EXERCISE BRIEF – Write each line out a second time, exactly as shown below.

[Dataset entries]
..........

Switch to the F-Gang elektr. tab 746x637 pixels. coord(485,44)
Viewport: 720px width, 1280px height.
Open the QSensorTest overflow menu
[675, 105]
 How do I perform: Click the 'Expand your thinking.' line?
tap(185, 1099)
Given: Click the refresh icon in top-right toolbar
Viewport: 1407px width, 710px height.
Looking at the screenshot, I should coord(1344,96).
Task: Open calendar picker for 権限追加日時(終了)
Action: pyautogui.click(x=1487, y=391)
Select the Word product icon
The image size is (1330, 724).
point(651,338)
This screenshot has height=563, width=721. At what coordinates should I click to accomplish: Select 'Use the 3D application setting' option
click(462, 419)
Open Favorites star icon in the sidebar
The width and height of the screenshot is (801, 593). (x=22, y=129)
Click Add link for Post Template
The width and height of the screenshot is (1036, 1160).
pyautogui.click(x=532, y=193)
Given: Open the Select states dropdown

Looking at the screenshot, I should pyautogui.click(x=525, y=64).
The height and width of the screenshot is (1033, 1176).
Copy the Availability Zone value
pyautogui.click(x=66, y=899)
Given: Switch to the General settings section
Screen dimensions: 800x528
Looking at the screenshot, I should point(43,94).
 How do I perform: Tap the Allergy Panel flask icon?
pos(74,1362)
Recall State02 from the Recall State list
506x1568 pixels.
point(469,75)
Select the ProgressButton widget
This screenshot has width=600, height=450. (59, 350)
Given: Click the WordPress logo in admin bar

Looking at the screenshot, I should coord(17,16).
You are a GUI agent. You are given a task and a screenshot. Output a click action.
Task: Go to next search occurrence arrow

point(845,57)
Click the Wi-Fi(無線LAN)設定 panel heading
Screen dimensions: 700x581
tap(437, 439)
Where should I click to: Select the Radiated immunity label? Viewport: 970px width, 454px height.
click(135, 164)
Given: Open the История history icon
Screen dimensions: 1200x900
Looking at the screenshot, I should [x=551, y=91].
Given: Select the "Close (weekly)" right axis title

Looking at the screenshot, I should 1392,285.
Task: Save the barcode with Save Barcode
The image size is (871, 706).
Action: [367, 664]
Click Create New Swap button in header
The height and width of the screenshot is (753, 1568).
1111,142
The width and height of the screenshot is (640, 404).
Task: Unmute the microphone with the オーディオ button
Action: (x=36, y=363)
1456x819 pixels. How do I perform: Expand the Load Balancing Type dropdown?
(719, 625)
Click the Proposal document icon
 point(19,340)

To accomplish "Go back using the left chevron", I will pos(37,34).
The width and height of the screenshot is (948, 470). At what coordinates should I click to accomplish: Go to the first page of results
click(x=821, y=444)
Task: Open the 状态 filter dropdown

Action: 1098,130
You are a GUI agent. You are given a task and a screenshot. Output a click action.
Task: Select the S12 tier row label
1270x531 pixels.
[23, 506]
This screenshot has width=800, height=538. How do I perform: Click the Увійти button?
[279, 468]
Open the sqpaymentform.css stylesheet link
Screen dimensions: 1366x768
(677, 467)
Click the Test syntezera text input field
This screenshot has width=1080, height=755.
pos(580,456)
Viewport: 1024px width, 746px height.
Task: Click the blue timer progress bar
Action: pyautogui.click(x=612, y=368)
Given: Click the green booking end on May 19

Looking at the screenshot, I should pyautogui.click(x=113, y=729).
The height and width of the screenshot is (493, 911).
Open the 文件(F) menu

..........

TASK ANSWER –
Switch to the F-Gang elektr. tab 746x637 pixels. coord(485,44)
Viewport: 720px width, 1280px height.
Open the QSensorTest overflow menu
[675, 105]
 How do I perform: Click the 'Expand your thinking.' line?
tap(185, 1099)
Given: Click the refresh icon in top-right toolbar
Viewport: 1407px width, 710px height.
Looking at the screenshot, I should coord(1344,96).
Task: Open calendar picker for 権限追加日時(終了)
Action: pyautogui.click(x=1487, y=391)
Select the Word product icon
The image size is (1330, 724).
point(651,338)
This screenshot has height=563, width=721. At what coordinates should I click to accomplish: Select 'Use the 3D application setting' option
click(462, 419)
Open Favorites star icon in the sidebar
The width and height of the screenshot is (801, 593). (x=22, y=129)
Click Add link for Post Template
The width and height of the screenshot is (1036, 1160).
pyautogui.click(x=532, y=193)
Given: Open the Select states dropdown

Looking at the screenshot, I should pyautogui.click(x=525, y=64).
The height and width of the screenshot is (1033, 1176).
Copy the Availability Zone value
pyautogui.click(x=66, y=899)
Given: Switch to the General settings section
Screen dimensions: 800x528
Looking at the screenshot, I should point(43,94).
 How do I perform: Tap the Allergy Panel flask icon?
pos(74,1362)
Recall State02 from the Recall State list
506x1568 pixels.
point(469,75)
Select the ProgressButton widget
This screenshot has width=600, height=450. (59, 350)
Given: Click the WordPress logo in admin bar

Looking at the screenshot, I should coord(17,16).
You are a GUI agent. You are given a task and a screenshot. Output a click action.
Task: Go to next search occurrence arrow

point(845,57)
Click the Wi-Fi(無線LAN)設定 panel heading
Screen dimensions: 700x581
tap(437, 439)
Where should I click to: Select the Radiated immunity label? Viewport: 970px width, 454px height.
click(135, 164)
Given: Open the История history icon
Screen dimensions: 1200x900
Looking at the screenshot, I should [x=551, y=91].
Given: Select the "Close (weekly)" right axis title

Looking at the screenshot, I should 1392,285.
Task: Save the barcode with Save Barcode
The image size is (871, 706).
Action: [367, 664]
Click Create New Swap button in header
The height and width of the screenshot is (753, 1568).
1111,142
The width and height of the screenshot is (640, 404).
Task: Unmute the microphone with the オーディオ button
Action: (x=36, y=363)
1456x819 pixels. How do I perform: Expand the Load Balancing Type dropdown?
(719, 625)
Click the Proposal document icon
 point(19,340)

To accomplish "Go back using the left chevron", I will pos(37,34).
The width and height of the screenshot is (948, 470). At what coordinates should I click to accomplish: Go to the first page of results
click(x=821, y=444)
Task: Open the 状态 filter dropdown

Action: 1098,130
You are a GUI agent. You are given a task and a screenshot. Output a click action.
Task: Select the S12 tier row label
1270x531 pixels.
[23, 506]
This screenshot has width=800, height=538. How do I perform: Click the Увійти button?
[279, 468]
Open the sqpaymentform.css stylesheet link
Screen dimensions: 1366x768
(677, 467)
Click the Test syntezera text input field
This screenshot has width=1080, height=755.
pos(580,456)
Viewport: 1024px width, 746px height.
Task: Click the blue timer progress bar
Action: pyautogui.click(x=612, y=368)
Given: Click the green booking end on May 19

Looking at the screenshot, I should pyautogui.click(x=113, y=729).
The height and width of the screenshot is (493, 911).
Open the 文件(F) menu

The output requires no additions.